A partir desta segunda-feira (25), os trabalhadores já podem consultar o saldo do FGTS para usar no Novo Desenrola, o programa de renegociação de dívidas lançado pelo governo federal. A consulta é o passo inicial para quem pretende usar os recursos do Fundo de Garantia no abatimento de débitos bancários.
Quem aderir poderá destinar até 20% do saldo disponível ou R$ 1 mil — o que for maior — para quitar ou amortizar dívidas em atraso. O dinheiro não passa pelas mãos do trabalhador: vai direto para a instituição financeira com a qual ele renegociar o débito.
Na prática, o processo começa no aplicativo do FGTS. O trabalhador confere o saldo e autoriza o banco onde está devendo a acessar o valor disponível para negociação. Depois, a renegociação é feita diretamente com essa instituição, que tem até 30 dias para formalizar o contrato e incluir as informações nos sistemas da Caixa Econômica Federal. Com tudo validado, a Caixa repassa os recursos ao credor.
As estimativas do governo indicam que até R$ 8,2 bilhões do FGTS poderão ser movimentados pelo programa. O Novo Desenrola, anunciado no início de maio, está dividido em quatro frentes — famílias, Fies, empresas e agricultores rurais — e permite renegociar dívidas de cartão de crédito, cheque especial, crédito rotativo, crédito pessoal e do Fundo de Financiamento Estudantil.

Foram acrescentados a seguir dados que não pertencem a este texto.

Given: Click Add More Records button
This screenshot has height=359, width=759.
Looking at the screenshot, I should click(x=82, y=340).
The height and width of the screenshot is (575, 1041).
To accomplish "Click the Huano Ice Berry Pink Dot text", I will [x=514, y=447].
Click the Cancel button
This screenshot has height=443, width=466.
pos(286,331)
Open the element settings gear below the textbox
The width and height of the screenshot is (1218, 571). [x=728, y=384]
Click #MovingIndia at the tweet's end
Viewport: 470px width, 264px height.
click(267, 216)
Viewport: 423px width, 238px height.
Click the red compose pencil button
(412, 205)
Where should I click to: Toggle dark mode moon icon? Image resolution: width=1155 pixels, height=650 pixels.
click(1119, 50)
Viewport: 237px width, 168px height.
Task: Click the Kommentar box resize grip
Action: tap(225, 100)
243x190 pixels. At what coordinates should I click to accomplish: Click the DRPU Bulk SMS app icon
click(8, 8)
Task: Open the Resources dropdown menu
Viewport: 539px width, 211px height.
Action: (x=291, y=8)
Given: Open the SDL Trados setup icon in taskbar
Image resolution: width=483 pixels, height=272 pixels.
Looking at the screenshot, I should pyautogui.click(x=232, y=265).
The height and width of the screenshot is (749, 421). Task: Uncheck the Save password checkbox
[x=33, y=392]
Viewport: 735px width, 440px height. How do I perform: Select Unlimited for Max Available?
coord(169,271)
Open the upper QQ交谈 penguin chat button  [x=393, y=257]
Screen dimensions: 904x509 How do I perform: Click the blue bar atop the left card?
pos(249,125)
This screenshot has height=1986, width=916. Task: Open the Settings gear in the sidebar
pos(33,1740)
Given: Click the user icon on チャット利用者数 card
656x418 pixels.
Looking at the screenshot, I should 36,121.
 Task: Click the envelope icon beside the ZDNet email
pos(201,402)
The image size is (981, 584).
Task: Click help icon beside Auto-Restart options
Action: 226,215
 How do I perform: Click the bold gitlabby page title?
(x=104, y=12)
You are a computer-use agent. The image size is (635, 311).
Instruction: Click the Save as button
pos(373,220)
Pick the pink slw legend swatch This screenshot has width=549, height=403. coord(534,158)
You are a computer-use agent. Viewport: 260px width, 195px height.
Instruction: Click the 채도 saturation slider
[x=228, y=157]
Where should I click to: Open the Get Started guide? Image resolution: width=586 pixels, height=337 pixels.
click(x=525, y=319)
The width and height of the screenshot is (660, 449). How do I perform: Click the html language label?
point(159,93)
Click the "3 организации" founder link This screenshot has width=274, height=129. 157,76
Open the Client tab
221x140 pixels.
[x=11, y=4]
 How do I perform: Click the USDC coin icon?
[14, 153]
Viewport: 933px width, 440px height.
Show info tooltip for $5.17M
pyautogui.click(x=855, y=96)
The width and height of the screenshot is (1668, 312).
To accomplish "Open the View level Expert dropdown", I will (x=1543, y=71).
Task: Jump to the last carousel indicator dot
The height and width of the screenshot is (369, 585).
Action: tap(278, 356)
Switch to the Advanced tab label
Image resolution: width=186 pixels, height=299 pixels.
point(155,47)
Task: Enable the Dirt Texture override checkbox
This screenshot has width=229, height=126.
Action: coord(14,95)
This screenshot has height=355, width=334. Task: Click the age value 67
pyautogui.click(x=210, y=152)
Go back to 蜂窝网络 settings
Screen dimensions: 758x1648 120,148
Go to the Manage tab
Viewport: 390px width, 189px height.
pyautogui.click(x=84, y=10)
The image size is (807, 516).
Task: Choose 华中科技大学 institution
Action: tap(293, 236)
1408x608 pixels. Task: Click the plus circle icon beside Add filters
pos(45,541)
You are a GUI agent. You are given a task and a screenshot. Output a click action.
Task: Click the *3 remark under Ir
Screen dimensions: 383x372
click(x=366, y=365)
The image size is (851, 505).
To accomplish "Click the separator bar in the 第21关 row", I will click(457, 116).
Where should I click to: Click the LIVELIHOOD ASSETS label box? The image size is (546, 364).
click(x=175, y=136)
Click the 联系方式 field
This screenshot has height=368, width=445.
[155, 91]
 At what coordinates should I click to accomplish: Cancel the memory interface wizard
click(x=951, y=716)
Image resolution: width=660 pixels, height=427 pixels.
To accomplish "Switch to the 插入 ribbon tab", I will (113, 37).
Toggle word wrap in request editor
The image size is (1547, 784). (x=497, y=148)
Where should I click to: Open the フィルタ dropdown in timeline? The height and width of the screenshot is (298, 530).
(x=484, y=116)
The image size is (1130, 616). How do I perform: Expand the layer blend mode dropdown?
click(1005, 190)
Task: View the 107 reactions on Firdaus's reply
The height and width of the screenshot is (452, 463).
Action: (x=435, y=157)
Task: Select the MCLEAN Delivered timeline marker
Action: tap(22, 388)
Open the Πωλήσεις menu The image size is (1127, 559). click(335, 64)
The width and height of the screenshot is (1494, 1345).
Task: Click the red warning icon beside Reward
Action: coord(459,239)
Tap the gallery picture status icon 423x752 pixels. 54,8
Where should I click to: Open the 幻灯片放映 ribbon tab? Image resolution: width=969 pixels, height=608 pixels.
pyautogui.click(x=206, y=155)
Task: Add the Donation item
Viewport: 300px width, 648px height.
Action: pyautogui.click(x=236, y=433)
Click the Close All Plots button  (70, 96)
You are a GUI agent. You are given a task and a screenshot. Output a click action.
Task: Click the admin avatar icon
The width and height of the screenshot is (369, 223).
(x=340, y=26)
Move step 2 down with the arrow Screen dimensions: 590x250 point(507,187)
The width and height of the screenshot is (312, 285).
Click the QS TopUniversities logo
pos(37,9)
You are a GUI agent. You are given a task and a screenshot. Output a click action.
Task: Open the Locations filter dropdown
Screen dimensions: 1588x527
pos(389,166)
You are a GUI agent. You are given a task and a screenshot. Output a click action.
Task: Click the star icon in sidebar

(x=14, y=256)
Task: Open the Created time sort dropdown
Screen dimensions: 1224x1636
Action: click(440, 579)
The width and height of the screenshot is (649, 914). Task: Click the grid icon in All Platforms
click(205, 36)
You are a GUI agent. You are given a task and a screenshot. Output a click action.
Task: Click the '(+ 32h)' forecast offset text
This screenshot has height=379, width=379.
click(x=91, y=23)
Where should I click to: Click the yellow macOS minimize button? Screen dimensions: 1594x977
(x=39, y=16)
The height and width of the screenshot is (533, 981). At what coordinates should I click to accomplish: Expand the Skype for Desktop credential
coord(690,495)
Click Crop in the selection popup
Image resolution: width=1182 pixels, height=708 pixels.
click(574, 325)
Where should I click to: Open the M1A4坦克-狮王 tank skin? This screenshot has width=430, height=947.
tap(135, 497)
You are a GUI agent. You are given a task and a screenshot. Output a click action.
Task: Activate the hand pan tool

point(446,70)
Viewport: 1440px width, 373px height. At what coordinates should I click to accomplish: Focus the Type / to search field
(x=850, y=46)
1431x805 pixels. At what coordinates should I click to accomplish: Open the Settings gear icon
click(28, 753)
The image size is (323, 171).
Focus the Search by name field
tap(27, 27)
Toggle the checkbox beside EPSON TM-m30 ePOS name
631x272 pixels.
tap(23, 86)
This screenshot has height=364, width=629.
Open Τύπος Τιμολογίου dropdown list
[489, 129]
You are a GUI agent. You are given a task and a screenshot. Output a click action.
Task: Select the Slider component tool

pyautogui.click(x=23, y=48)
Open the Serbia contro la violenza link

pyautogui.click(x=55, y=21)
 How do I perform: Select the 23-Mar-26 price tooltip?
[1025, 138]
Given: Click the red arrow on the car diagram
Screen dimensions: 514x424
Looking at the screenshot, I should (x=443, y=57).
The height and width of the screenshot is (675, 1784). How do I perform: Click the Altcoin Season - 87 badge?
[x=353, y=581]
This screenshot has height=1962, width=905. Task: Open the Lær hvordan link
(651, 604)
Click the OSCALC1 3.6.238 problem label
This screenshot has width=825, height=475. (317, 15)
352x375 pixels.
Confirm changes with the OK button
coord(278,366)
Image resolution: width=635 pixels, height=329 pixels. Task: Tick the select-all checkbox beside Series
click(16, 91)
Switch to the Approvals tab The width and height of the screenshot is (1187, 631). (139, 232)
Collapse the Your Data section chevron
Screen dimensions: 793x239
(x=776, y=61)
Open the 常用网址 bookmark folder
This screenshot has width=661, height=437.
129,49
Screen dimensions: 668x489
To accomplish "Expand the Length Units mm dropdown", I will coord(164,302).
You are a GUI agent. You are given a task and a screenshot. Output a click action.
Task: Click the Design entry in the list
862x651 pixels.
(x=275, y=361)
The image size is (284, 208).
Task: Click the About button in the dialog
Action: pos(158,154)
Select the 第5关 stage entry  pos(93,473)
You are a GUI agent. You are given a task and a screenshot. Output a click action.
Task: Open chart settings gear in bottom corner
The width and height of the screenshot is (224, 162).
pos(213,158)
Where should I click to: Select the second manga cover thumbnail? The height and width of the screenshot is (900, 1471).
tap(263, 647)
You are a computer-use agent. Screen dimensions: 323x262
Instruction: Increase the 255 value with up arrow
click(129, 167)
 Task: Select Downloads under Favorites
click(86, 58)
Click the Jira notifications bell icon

Para usar o FGTS no programa, o trabalhador precisa ter saldo disponível na conta vinculada, renda mensal de até cinco salários mínimos e dívidas vencidas nos tipos de contrato previstos. Há ainda uma regra específica para quem optou pelo saque-aniversário e foi demitido sem justa causa entre 2020 e 2025: essas pessoas poderão fazer duas retiradas. E um detalhe adicional: quem aderir ao Desenrola fica automaticamente bloqueado por um ano em todas as plataformas de apostas online.